ACTIVITY
Which lines of the entries contain the string "computer"? Please find them and copy them.

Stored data

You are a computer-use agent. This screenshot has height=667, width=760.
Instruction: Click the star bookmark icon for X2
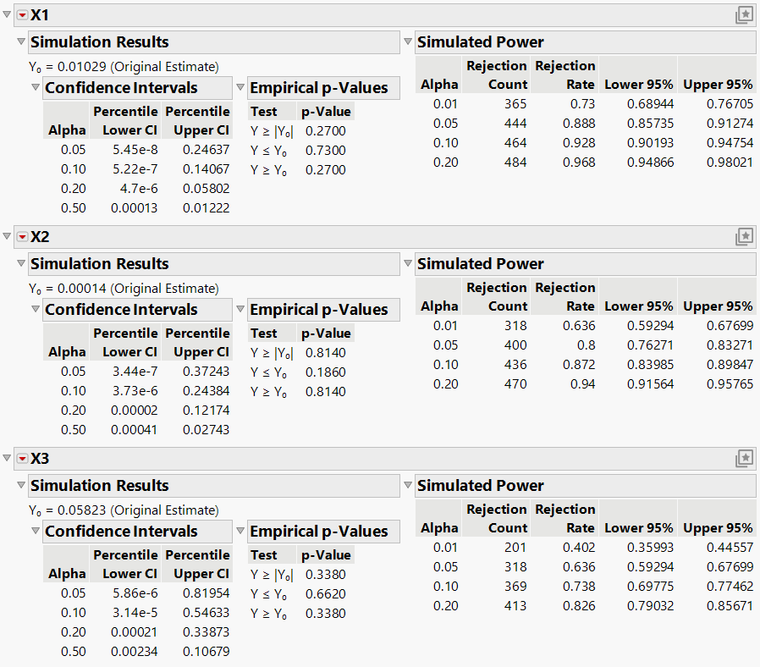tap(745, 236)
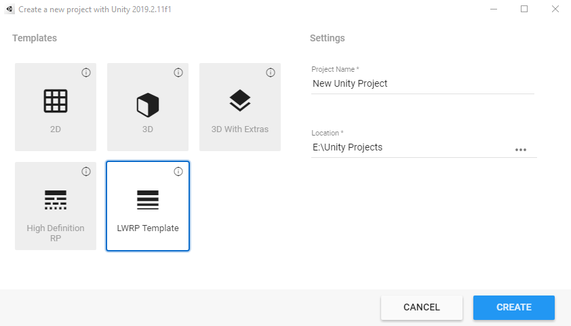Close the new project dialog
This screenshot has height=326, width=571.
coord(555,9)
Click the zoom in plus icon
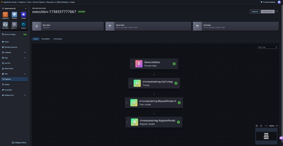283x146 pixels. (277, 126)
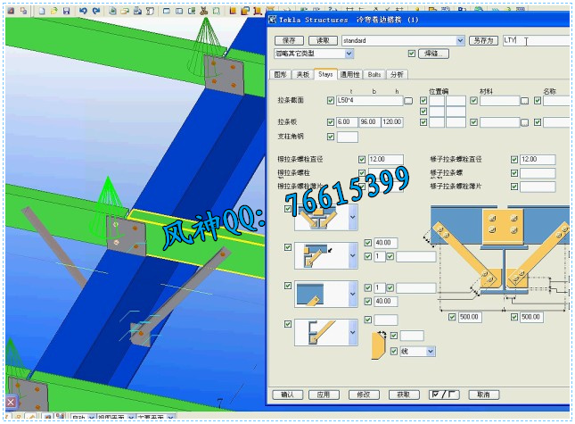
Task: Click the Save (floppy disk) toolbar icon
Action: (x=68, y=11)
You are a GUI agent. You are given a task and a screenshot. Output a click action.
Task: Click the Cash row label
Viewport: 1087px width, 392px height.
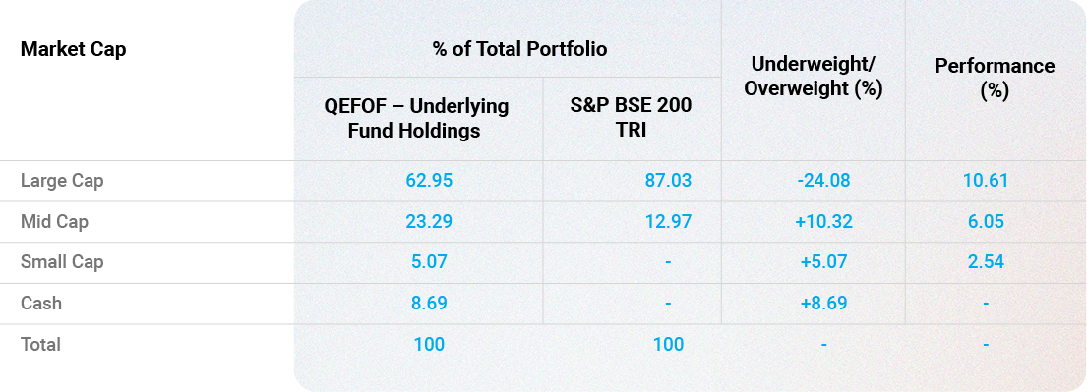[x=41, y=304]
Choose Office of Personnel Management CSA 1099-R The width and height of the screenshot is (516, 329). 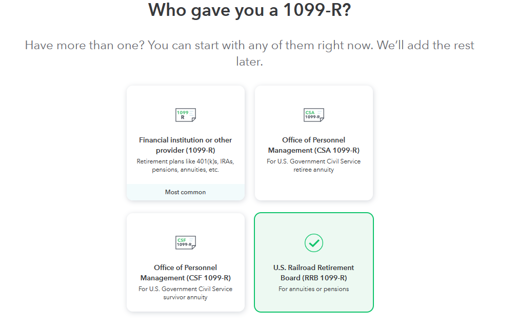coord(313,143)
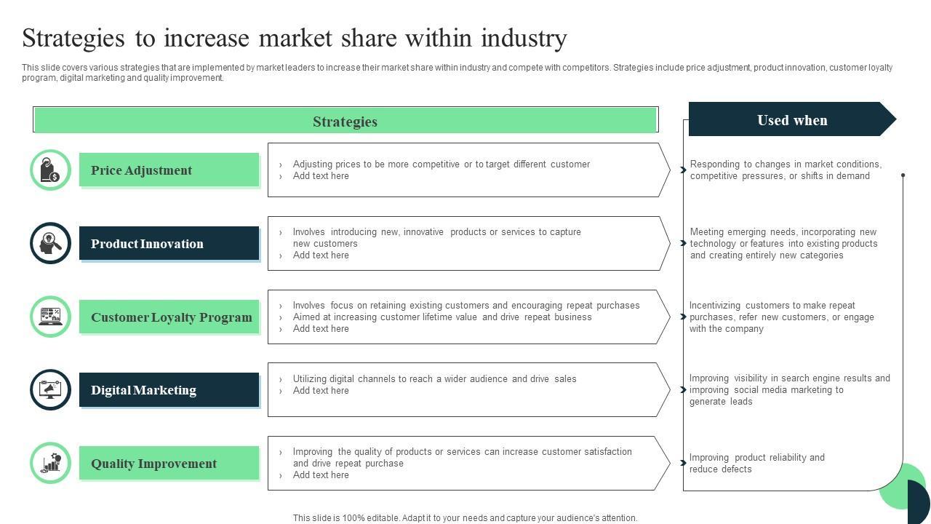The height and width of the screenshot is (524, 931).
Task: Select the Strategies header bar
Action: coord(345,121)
---
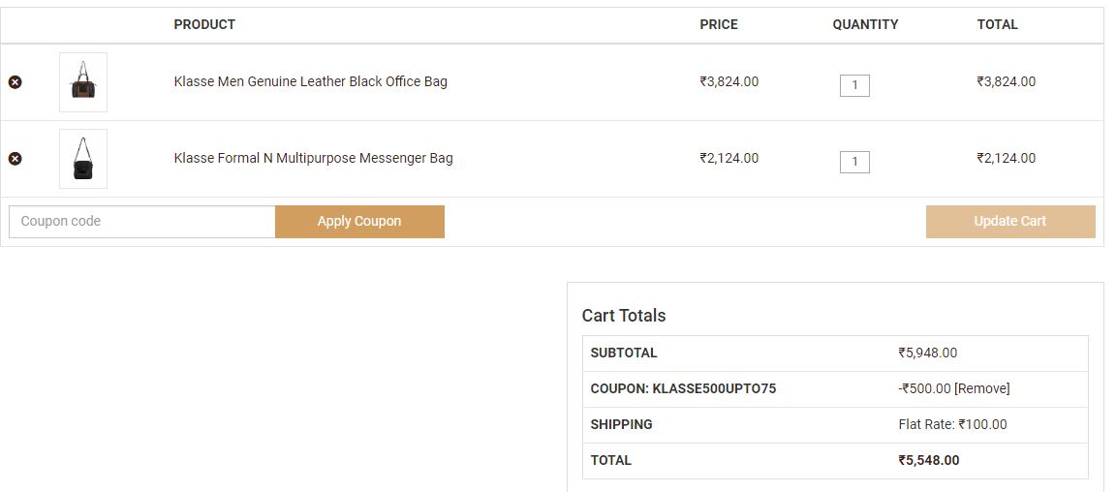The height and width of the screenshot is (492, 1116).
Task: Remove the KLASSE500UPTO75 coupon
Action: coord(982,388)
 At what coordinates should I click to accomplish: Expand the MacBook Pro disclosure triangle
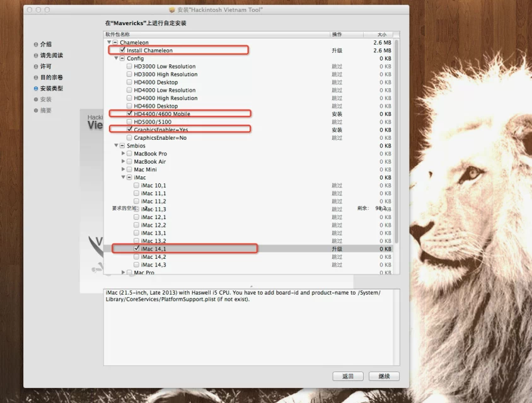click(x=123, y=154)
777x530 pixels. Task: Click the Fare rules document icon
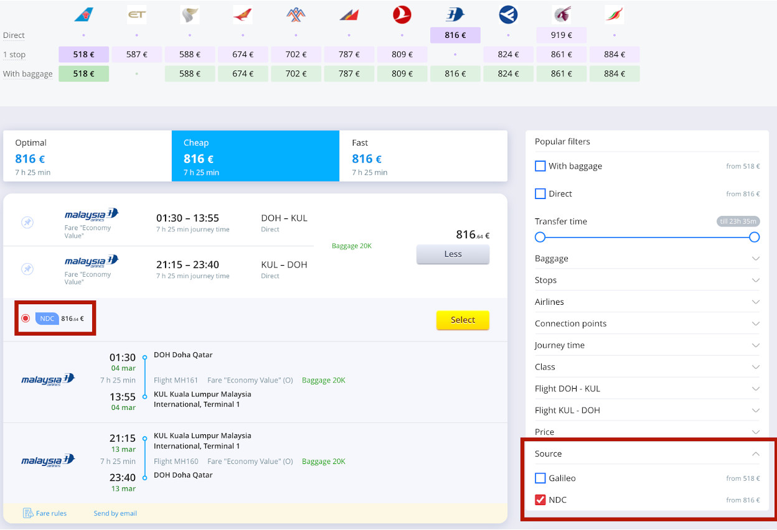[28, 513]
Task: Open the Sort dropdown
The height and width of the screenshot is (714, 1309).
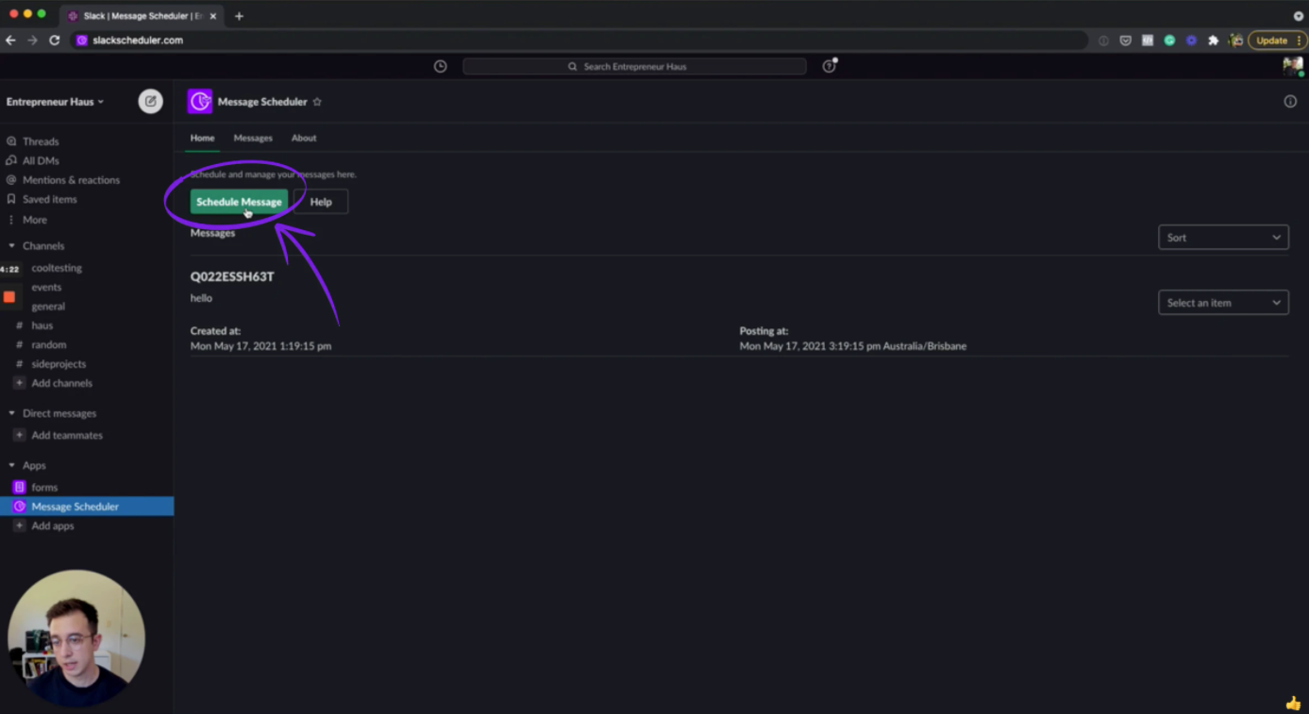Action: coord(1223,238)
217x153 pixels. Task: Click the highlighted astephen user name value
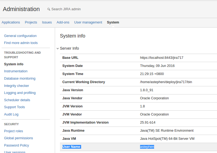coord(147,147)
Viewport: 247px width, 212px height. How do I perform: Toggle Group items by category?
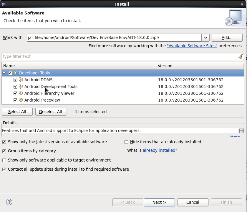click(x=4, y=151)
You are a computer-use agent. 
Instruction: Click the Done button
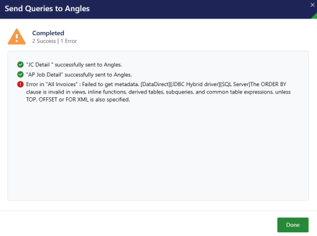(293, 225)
...
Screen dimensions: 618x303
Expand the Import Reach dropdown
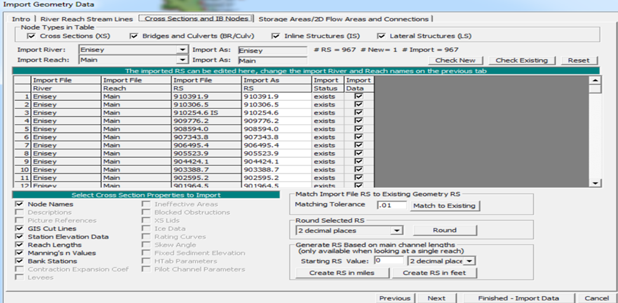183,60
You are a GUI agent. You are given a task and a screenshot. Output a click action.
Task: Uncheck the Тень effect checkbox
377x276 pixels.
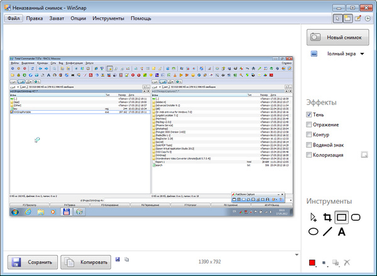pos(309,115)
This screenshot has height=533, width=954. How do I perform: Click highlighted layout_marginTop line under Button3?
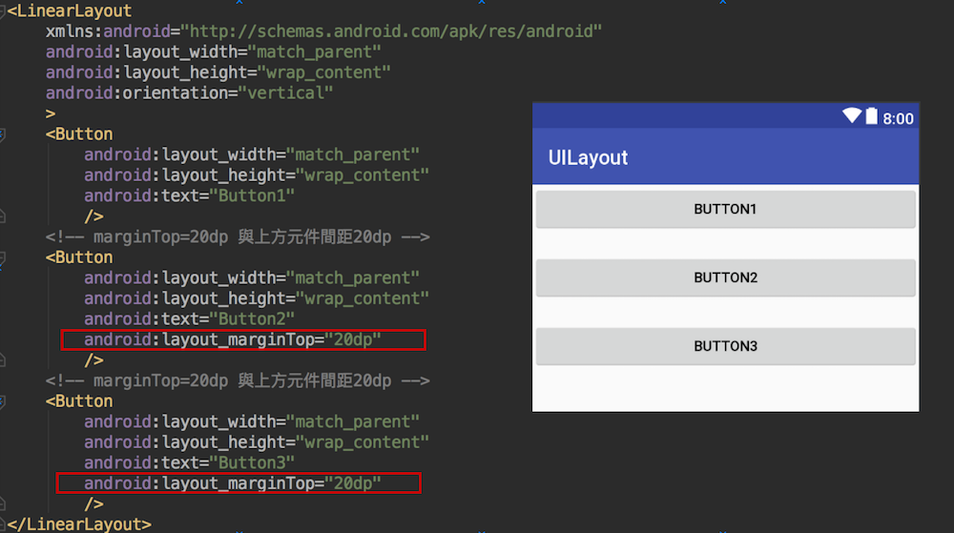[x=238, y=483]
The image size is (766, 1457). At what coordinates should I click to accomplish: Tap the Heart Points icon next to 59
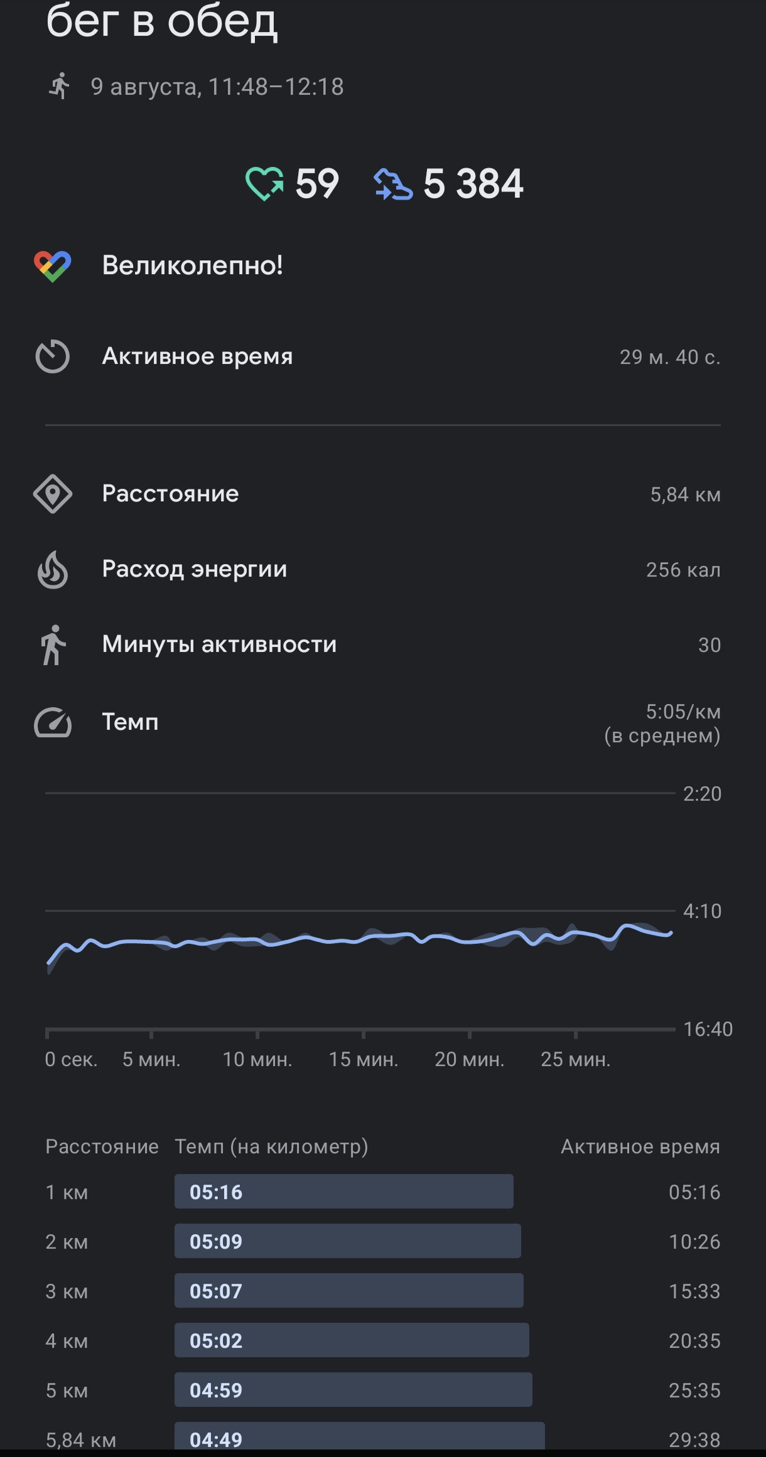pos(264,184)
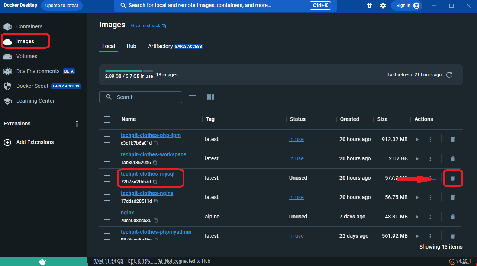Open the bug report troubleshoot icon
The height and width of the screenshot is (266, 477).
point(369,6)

ANSWER BOX
You are a computer-use agent. This screenshot has height=667, width=760.
You are a computer-use agent. 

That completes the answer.